Law Degree, PhD or Gamer?

When I was a doctoral student, there were invariable jokes about spending lots of time in school, only to find myself out on the street, competing with other PhDs to deliver pizza and otherwise under utilize what I had learned along the way.
Keep in mind that my situation is somewhat unique. I grew up in industry before I went back for my doctorate in finance with a minor in math. I had already worked over a dozen years on various trading desks. As a result, my objectives for higher education focused more on understanding the link between theory and practice. I was not disappointed. The experience has served me well in countless ways. I honed my abilities to model, test assumptions, ask questions and connect sometimes disparate dots. Time in the classroom at many levels (undergraduate, graduate, executive, professional) gave me a firsthand crack at realizing the importance of clear communication.
Unfortunately, not everyone is enjoying the graduate school experience. According to "Another Reason to Just Say No to a Ph.D." by Gabriela Montell (The Chronicle of Higher Education,January 14, 2010), real earnings for those with a professional or doctoral degree have dropped between 1999 and 2008. Taking a look at an article by Professor William Pannapacker who writes under the name of Thomas H. Benton ( "Graduate School in the Humanities: Just Don't Go, The Chronicle of Higher Education, January 2009), it strikes me that there is a great need to drill down into what the employment statistics truly mean.
- Salaries in the arts may be depressed but those with deployable skills and experience for commercial endeavors such as finance and medical research have alternatives not available to everyone.
- Some schools pay more than others. Refer to "Top 500 Ranked Universities for Highest FT Faculty Salaries."
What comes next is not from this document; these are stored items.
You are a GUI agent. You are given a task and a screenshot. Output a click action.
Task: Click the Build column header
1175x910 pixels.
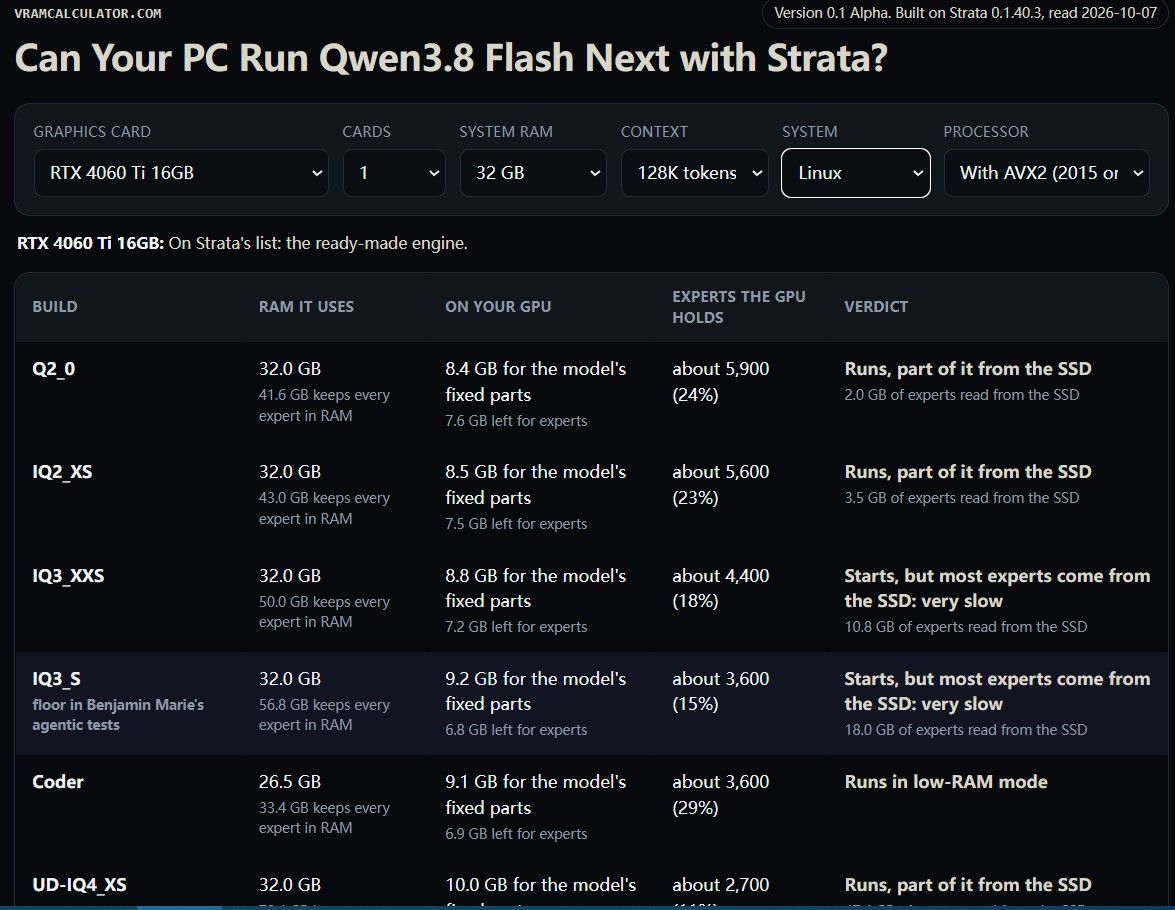point(55,307)

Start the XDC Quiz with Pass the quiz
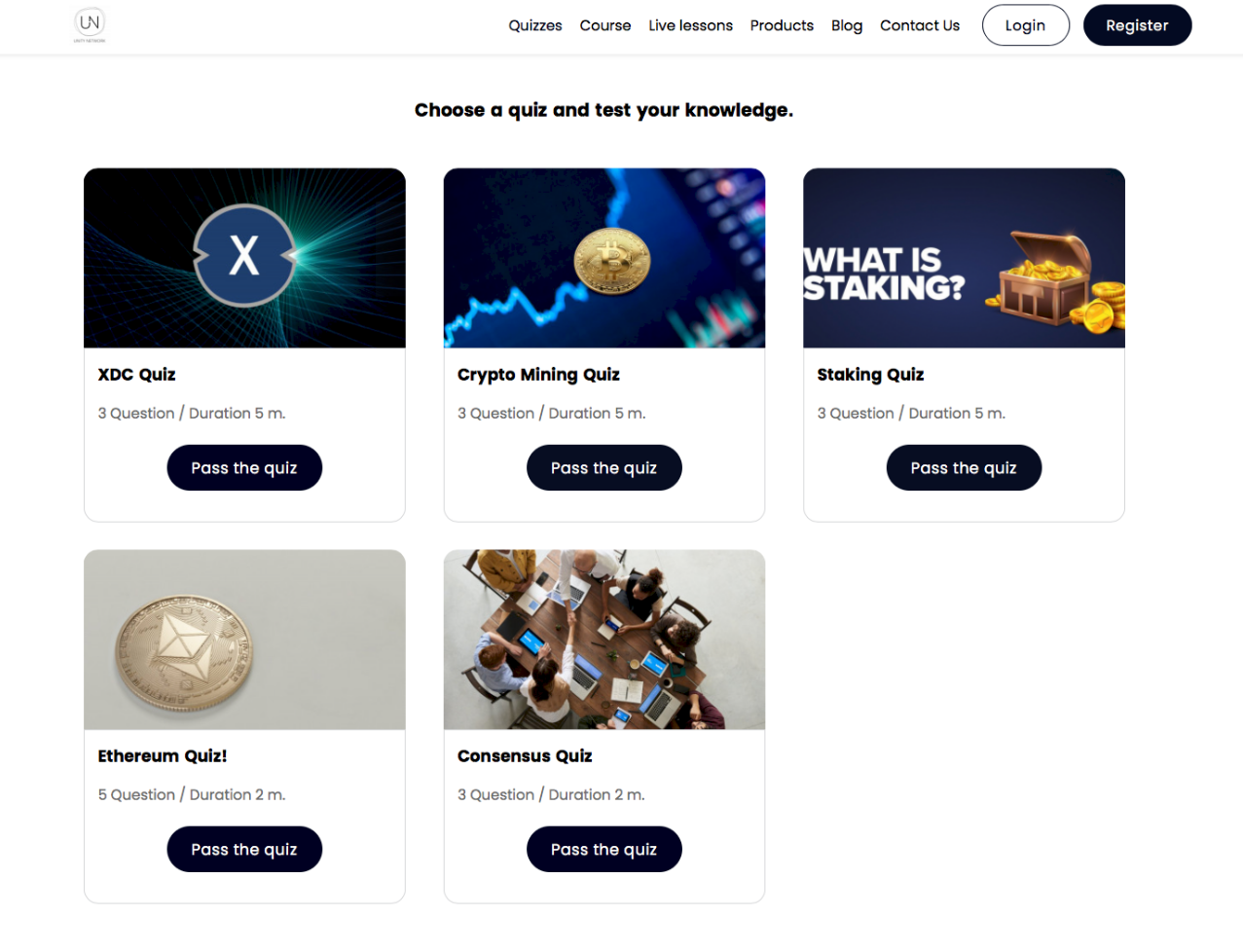tap(244, 468)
- Not surprisingly, compensation varies across disciplines. See "Faculty Median Salaries by Discipline and Rank (2006-07)" or "Murky Picture for Faculty Salaries" (Inside Higher Ed, January 17, 2010).
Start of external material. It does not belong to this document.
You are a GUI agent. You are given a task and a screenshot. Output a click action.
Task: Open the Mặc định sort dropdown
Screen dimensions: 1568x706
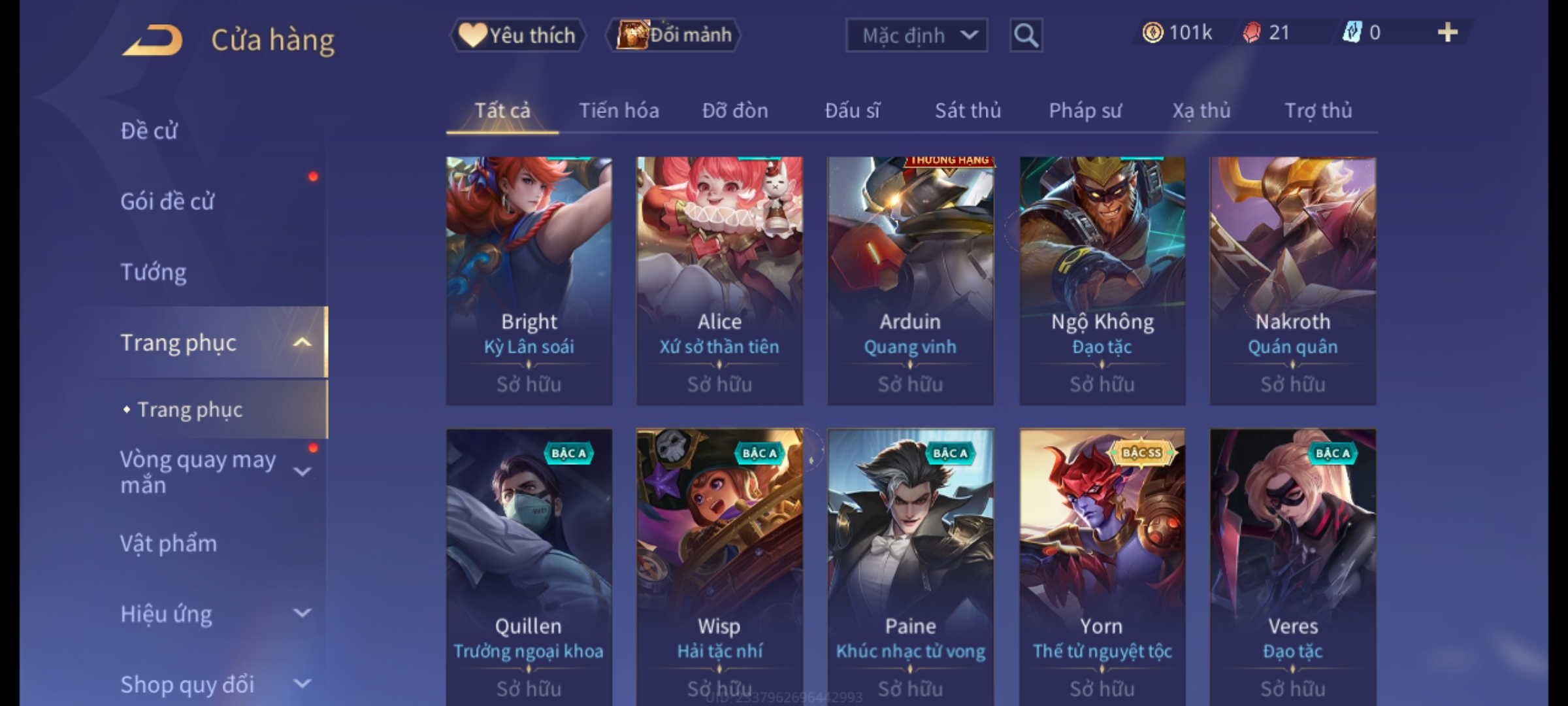(916, 35)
- In "Business-School Professors Learn a Hard Lesson in Competition, Study Finds" by Peter Schmidt (The Chronicle of Higher Education, November 5, 2009), private universities tend to pay more than public organizations. Whether an academy is seeking accreditation is another factor with respect to the mix between research and teaching and the related size of one's total paycheck.
- In "Harvard to offer first retirement plan for professors," Boston Globe writer Tracy Jan (December 3, 2009) 127 liberal arts, medical and education professors have been offered a chance to wind things stand in the form of a lighter teaching load, as a precursor to eventual cessation of their duties.
- While some universities and colleges are scaling back, others are enjoying a boom in students. According to "College Enrollment Hits All-Time High, Fueled by Community College Surge," Pew Research Center's Richard Fry (October 29, 2009), two-year colleges are beneficiaries of fears about being sufficiently skilled to get work in today's intensely competitive workplace. Their tuition has risen at a relatively modest rate of 4.9 percent per year "beyond general inflation."
In the legal world, associates share the glum factor with those in the humanities. New York Times reporter Alex Williams writes that changed expectations are the reality these days. With bad economic times unduly impacting industries such as financial services, real estate and high tech, legal professionals are hard pressed to keep driving the fee train forward. In "No Longer Their Golden Ticket," Williams cites a survey by the New York City bar association that found that one out of every two attorney respondents were "seeking counseling from its lawyer-outreach program list" for mental health reasons.
Returning to my December 28, 2009 post, entitled "'Up in the Air' - Stark Reality About the Employee - Employer Relationship?". work is a four-letter word. If we stay current with sought after skills, there is a good chance that angst may not ever come to visit. MSNBC reports that accountants and compliance officers are likely to win the jobs growth lottery. That includes financial examiners, with projected growth of "more than 40 percent from 2008 to 2018." Complexity, added accounting rules and new government mandates could contribute to a rosy future for some. Click to read "Next hot job? Keepings on financial firms" (December 11, 2009). Interestingly, salaries for game programmers are not too shabby either.
Of course, besides the ability to earn a living, some posit that doing what one loves and enjoying it at the same time is a worthy notion. As a European colleague once said to me, "Americans live to work. We work to live." Love what we do and get paid for it as well? La Dolce Vita indeed!